Last month, Jack Dorsey’s fintech firm Square and Cathie Woods Ark Invest released a memo claiming that Bitcoin will indeed drive innovation in renewable energy. However, critics said they had a vested interest in it.
Alexander said the debate about Bitcoin’s environmental impact is misguided as most of the transactions involving the digital asset do not take place on the blockchain.
“Almost all trade is not done on the blockchain,” she said. “It’s done on secondary markets and centralized exchanges. They aren’t even recorded on the blockchain.”
Whether or not Bitcoin is actually a polluter, the negative connotations regarding its energy use have worried investors to be aware of the ethical and environmental responsibilities of companies.
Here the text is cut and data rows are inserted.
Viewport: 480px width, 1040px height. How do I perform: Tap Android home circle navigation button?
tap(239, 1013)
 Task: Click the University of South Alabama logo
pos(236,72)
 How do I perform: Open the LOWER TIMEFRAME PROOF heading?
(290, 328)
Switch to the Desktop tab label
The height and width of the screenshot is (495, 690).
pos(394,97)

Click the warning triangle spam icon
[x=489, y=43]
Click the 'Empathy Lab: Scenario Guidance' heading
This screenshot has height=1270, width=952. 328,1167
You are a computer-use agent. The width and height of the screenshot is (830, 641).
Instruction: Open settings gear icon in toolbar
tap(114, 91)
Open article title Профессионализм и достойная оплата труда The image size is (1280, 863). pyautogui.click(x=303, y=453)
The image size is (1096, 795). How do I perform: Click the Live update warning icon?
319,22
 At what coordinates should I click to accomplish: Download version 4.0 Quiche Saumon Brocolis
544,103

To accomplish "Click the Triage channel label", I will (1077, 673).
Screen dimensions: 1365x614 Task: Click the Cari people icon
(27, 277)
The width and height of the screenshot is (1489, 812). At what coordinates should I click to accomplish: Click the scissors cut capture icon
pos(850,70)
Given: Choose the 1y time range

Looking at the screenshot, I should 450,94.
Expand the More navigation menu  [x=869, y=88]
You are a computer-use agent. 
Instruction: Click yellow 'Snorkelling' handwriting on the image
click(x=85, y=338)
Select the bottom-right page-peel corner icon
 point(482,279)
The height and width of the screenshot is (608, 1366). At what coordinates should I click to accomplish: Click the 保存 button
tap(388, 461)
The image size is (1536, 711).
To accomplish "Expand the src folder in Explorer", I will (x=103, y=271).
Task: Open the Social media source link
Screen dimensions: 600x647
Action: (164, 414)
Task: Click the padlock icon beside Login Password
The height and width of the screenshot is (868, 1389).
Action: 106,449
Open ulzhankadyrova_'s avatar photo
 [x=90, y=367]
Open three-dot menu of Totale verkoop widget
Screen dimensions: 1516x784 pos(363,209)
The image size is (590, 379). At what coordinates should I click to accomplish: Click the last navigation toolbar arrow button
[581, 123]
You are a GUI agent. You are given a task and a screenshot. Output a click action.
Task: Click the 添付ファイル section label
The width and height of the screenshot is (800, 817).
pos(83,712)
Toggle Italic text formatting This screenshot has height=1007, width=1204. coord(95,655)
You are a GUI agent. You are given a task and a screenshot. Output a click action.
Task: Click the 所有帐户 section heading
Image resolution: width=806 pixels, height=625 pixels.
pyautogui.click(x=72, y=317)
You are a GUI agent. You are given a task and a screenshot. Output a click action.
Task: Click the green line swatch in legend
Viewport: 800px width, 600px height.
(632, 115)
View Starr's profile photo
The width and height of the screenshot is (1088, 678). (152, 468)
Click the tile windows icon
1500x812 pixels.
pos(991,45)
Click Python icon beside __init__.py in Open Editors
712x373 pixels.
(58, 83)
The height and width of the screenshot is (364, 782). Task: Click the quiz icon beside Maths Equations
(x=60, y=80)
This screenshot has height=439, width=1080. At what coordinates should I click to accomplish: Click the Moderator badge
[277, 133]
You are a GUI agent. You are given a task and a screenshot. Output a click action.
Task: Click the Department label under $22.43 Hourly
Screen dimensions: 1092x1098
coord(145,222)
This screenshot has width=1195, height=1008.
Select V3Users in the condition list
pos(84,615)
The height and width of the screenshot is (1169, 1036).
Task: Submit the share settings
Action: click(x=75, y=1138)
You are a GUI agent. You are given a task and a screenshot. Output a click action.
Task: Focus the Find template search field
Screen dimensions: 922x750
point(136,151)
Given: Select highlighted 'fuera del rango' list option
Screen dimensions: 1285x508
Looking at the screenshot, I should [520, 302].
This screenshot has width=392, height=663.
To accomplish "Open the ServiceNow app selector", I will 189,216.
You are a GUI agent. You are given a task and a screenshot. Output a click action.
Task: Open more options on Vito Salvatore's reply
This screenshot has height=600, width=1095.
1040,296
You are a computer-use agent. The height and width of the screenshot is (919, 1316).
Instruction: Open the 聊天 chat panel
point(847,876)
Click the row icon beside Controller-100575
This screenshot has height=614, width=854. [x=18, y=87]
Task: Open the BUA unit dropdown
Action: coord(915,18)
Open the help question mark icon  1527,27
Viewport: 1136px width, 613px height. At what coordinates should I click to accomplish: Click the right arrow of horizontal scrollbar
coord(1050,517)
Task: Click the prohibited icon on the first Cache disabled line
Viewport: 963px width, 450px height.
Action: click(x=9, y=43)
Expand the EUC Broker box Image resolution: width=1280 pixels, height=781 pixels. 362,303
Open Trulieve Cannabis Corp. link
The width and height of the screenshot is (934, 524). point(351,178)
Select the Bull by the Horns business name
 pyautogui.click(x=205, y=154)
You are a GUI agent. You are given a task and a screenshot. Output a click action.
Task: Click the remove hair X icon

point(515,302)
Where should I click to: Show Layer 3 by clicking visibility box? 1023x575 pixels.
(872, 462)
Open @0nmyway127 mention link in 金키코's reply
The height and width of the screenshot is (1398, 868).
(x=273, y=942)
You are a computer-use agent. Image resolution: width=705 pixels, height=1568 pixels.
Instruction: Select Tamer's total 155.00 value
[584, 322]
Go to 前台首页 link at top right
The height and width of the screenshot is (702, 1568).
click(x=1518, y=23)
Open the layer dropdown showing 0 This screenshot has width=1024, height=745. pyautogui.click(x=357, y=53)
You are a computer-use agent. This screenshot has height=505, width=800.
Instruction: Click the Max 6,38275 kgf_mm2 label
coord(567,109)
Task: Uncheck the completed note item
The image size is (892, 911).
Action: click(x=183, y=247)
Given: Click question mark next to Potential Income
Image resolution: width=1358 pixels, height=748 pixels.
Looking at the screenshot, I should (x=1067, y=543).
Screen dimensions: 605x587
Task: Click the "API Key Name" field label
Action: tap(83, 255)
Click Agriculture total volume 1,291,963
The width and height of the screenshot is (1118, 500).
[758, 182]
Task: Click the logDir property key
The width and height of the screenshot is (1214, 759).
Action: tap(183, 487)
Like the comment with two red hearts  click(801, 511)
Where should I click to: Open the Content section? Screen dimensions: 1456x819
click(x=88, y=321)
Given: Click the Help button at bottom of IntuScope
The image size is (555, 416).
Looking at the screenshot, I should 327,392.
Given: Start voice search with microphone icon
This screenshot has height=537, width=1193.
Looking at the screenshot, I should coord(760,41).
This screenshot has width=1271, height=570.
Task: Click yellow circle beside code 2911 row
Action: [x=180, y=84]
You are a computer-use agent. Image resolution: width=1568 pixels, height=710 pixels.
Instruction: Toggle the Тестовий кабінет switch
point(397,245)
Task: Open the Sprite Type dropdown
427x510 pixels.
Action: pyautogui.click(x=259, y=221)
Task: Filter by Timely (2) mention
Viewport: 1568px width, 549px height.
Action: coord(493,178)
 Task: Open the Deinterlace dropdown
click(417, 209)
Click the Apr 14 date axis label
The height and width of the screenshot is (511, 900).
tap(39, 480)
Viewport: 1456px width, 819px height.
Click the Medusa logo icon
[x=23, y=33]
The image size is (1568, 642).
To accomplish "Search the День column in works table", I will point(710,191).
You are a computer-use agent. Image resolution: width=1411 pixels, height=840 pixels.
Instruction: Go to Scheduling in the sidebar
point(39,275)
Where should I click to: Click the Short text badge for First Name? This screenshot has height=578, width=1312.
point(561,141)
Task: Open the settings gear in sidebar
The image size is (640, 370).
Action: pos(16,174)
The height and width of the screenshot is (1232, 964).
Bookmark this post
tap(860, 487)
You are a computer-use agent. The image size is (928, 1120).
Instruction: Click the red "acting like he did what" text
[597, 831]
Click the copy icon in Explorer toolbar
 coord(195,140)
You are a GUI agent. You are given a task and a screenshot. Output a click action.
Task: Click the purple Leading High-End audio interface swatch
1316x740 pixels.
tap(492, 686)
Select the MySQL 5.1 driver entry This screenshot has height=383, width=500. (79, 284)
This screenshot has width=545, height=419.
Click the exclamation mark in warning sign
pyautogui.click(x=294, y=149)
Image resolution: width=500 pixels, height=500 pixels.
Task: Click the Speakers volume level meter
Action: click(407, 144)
ESG, or environmental, social and corporate governance, has become a growing trend in financial markets with portfolio managers increasingly incorporating sustainable investments into their strategies.
Some Tesla shareholders may be concerned that the company is betting heavily on Bitcoin while claiming to be a green energy company.
“Bitcoin supporters will be wondering where this will leave the future of cryptocurrency,” Laith Khalaf, a financial analyst at investment firm AJ Bell, said in a note Thursday.
“Environmental issues are an incredibly sensitive issue right now, and Tesla’s move could serve as a wake-up call for businesses and consumers using Bitcoin that had previously ignored its carbon footprint,” added Khalaf.
“Tesla’s decision is certainly putting pressure on other large companies accepting Bitcoin to review their practices, as boardrooms will now be cautious about ESG investors listing this on their shareholders’ register.”